Right and Wrong


We spend a lot of time trying to figure out who is right and who is wrong.  Whether it is the right candidate, football team, school, job, or house; we expend tremendous energy in making sure that we are right.  Sometimes because of the effort that we have put in to reach these conclusions we arrive at a dangerous fallacy; we determine that our conclusion is mutually exclusive to other possibilities.     

As we create our modern world of Truth and Error and truth and error are defined with capital letters it creates an atmosphere where contrary conclusions cannot coexist. Either I am right and you or wrong, or if you are right, I must be wrong.  Once those position lines are drawn the trajectory toward disagreement is set and the parties opportunity for resolution begins to disappear.  


Law and politics evoke very strong desires to demonstrate what is right and what is wrong. Even when people agree that criminal acts were committed there often continues to exist disagreement as to whether the person who committed those acts was evil or merely committed an error.  Those who know them personally call them ususally good.

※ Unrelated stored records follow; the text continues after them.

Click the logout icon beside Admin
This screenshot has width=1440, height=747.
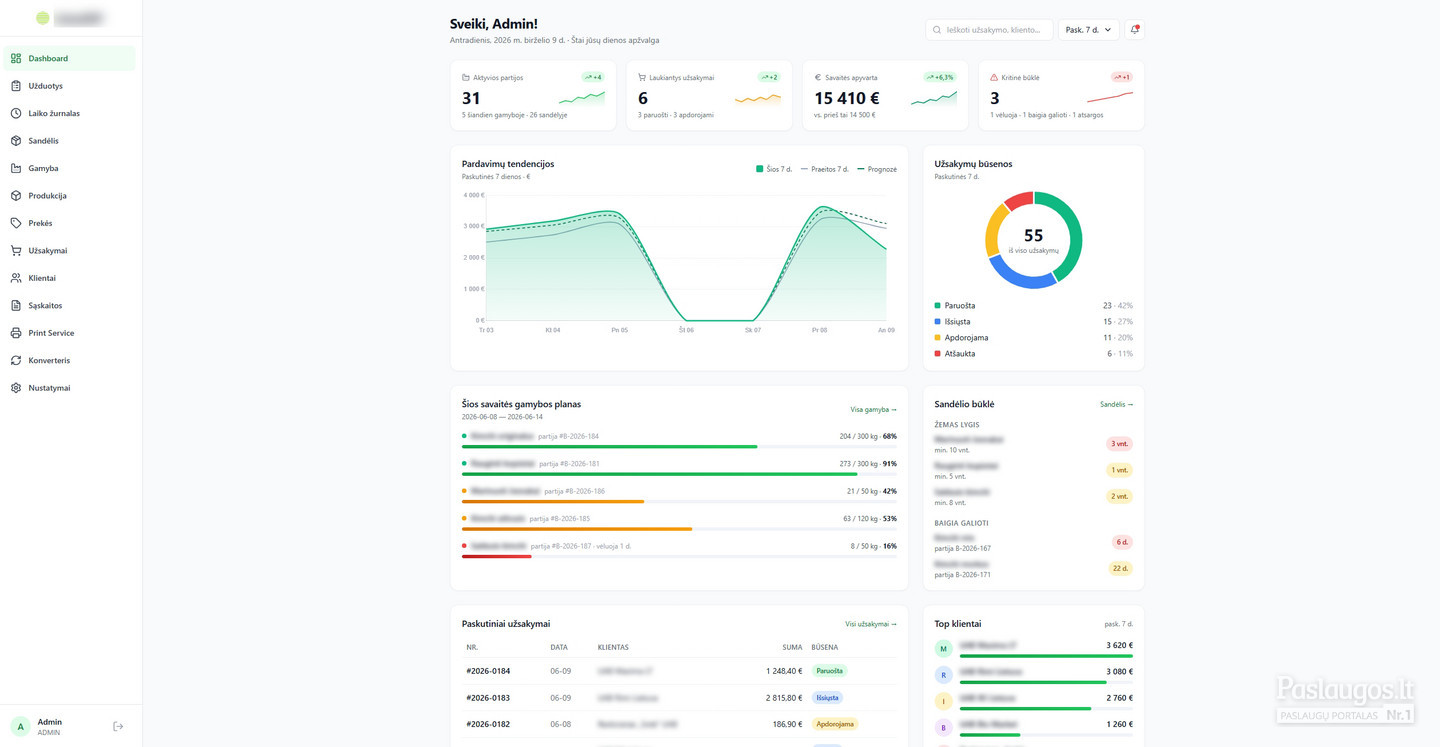pos(118,726)
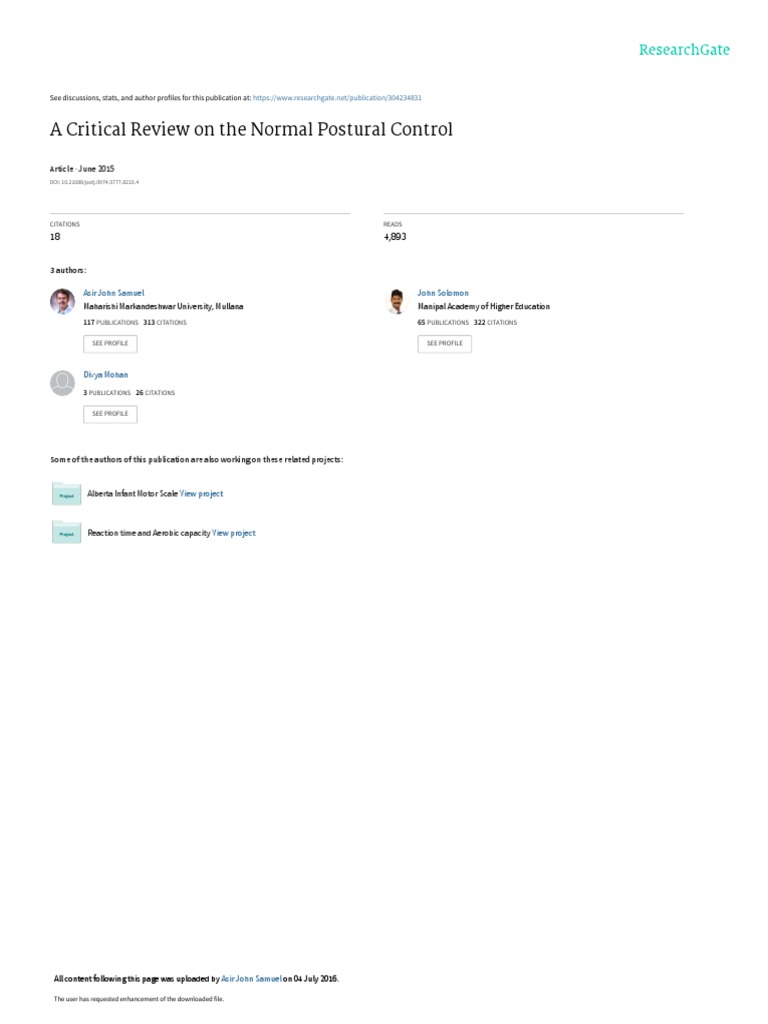Open the researchgate.net publication URL
This screenshot has height=1024, width=768.
(337, 98)
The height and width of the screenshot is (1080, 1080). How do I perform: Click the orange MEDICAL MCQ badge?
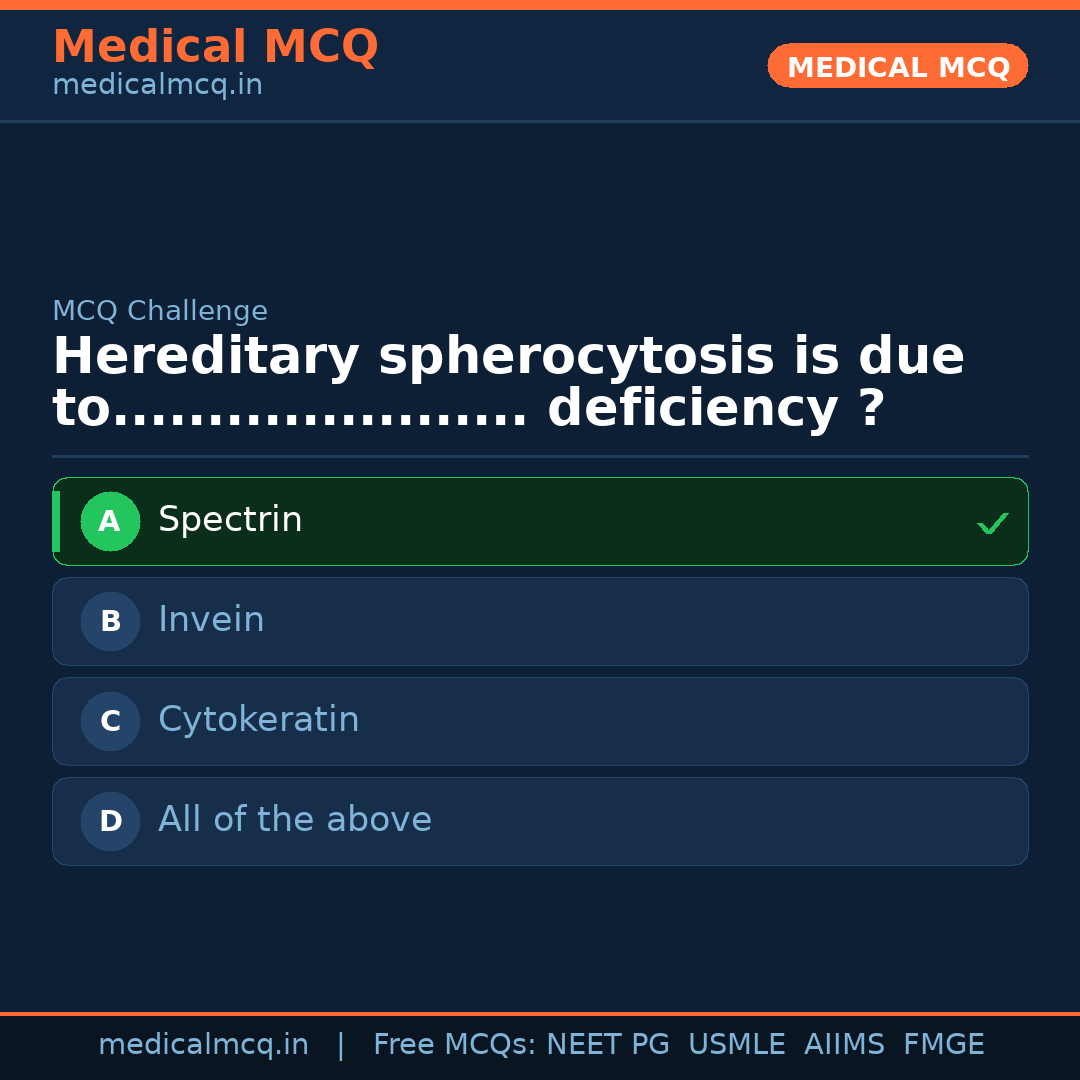[897, 66]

In politics, issues like same-sex marriage create perceived needs to stand in different corners and declare that one is right and the other is wrong.  Those who abhor gay marriage as a fundamental evil will decry the practice and assert the position of loving the sinner but hating the sin.  Those who promote equal rights in marriage to include same-sex couples call out those others as hypocrites, closed-minded and wrong.  

These responses bring a sadness to my life but renew in me a desire to do more good.  Not all who read this are Christian, but I share with you this thought:

34 A new commandment I give unto you, That ye love one another; as I have loved you, that ye also love one another.
35 By this shall all men know that ye are my disciples, if ye have love one to another.


Though far from perfect in this regard but I share this.  I know people who do not live many principles of the religion that I practice.  Do I hate them or their actions?  No.  I live so that they may one day see my joy and want to emulate what I do.  I pray that God will bless them even more than he has blessed me. The joy of my belief is that it brings joy because I choose it, not because it is thrust upon me.  

Same-sex marriage is so rife with emotion-charged debate because marriage is a fundamental unit of our beliefs and our lives.  Fundamental change is hard. Fundamental change is almost never easy nor is it usually pretty.  

If done right, fundamental change can lead to more love, not less. 
Let us all omit the hate from the debate.  
Live with love. 
Serve rather than oppress.  
In love, solutions to the problems, real or contrived, will be realized.